TASK OBJECTIVE: Copy every one of the following items word for word, leaving out the pictures.
___ TASK INPUT ___
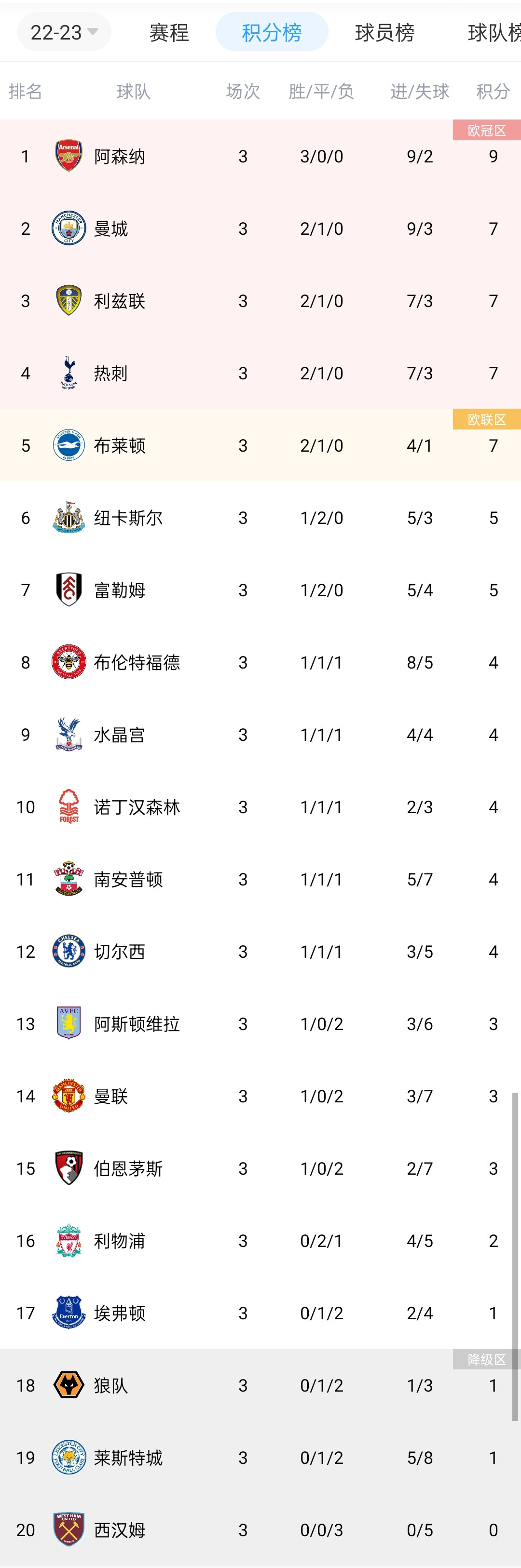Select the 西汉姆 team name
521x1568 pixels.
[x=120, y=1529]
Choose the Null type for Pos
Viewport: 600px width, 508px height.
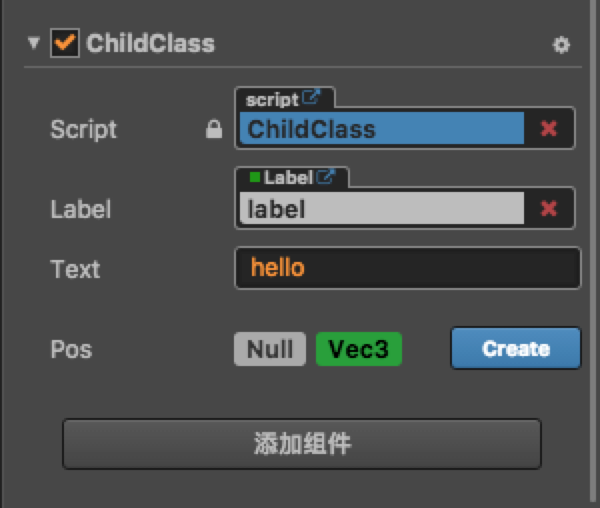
___
RESULT:
Select the 西汉姆 team name
521x1568 pixels.
[x=120, y=1529]
Choose the Null type for Pos
Viewport: 600px width, 508px height.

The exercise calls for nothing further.